In the meantime criminals will be early adopters of more sophisticated messaging such as steganography.
They won't be affected.
The hitherto invisible but very real wall between social classes is just going to become more visible for "First World" civilians the way it's been in "lesser" countries for decades already.
Actual "criminals" have always been able to get around all the restrictions ever put in place since the dawn of civilization, it's just the common folk that get trodded on and kept in their place.
https://thebad.website/comic/accelerationism
If someone does a high-profile enough hack, that can only mean more laws and increased police power to target it.

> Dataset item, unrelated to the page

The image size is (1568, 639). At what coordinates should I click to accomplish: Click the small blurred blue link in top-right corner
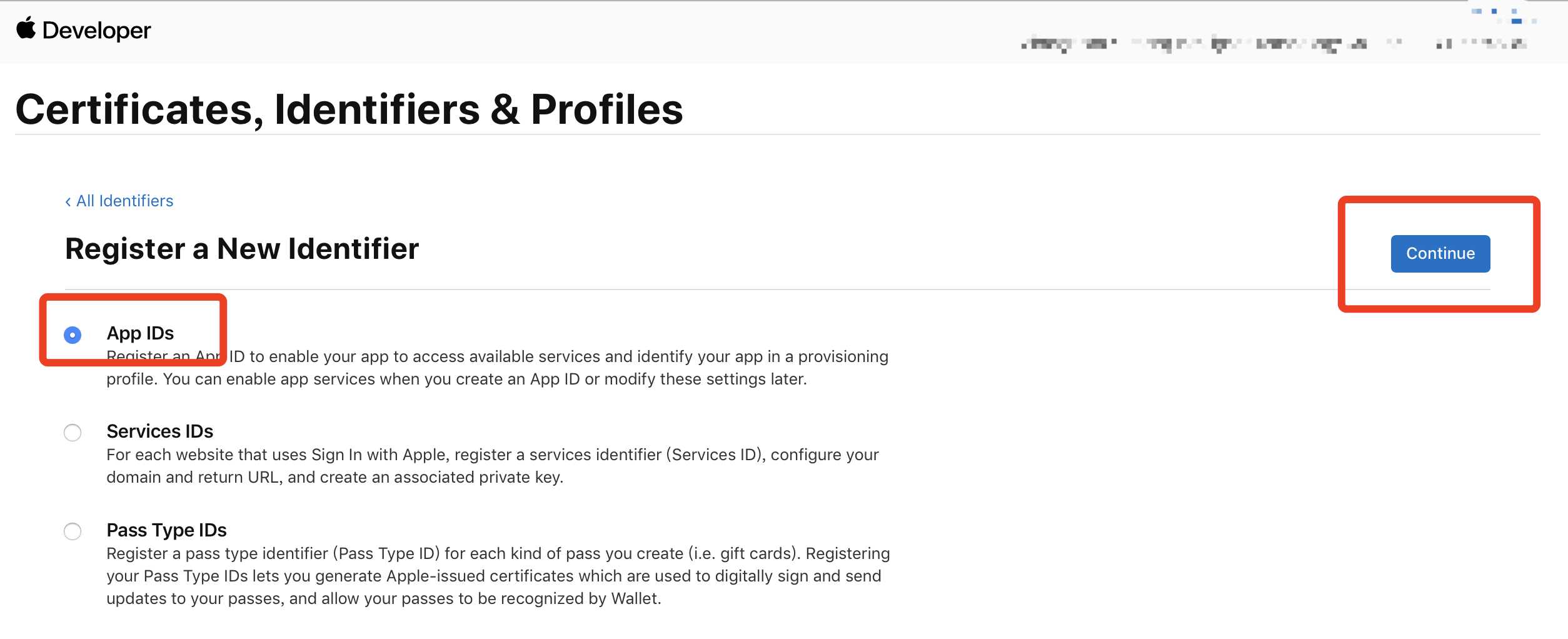(1504, 16)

"If user = foo, then send the on device keys elsewhere"?
Or if those keys are part of a TPM, then a software update that just asks it to send in the decrypted messages?
Can judges not order this now, but can order decryption if the keys are stored centrally?
That's why if you're really serious about e2ee you have to install the app from source.
Encryption for me not for thee?
Most EU politicians are aware of needing to lead from positions of deep unpopularity for the next 10-20 years, they're just setting the stage to have the tools to suppress dissent at their disposal. After encryption, my bet is on reduced rights to protest (see UK wanting to ban protests that repeatedly "cause disruption").
This is in fact mind boggling and I am still wondering how it is even possible.
My guess is most of those positive approval are boomers who watch TV and are less impacted by their policies because they own their house and receive their retirements, they are highly incentivised to keep the train going. Or people who directly benefit from their policies.
What I still can't explain is Trump can still maintain a much higher approval ratings with in a country with similar demographic profile, even after literally doing the exact opposite than he promised.
So my guess is the support for the current system and the people running it in Europe is probably less than 5% among the population who will still be around in 10-20 years.
So the current political system is literally levitating on a cloud of old people which is disappearing at a rate of about 10% per year. So one way or another this is gonna get ugly.
We're into way many links already.
Isn't this the country that beheaded their rulers?
Governments act as kings.
> Senator Olivier Cadic, of the Centrist Union, secured an amendment to a separate bill on critical infrastructure resilience and cybersecurity that would do the opposite, writing encryption protection into French law and prohibiting any obligation on messaging services to install backdoors. The Senate adopted it in March 2025.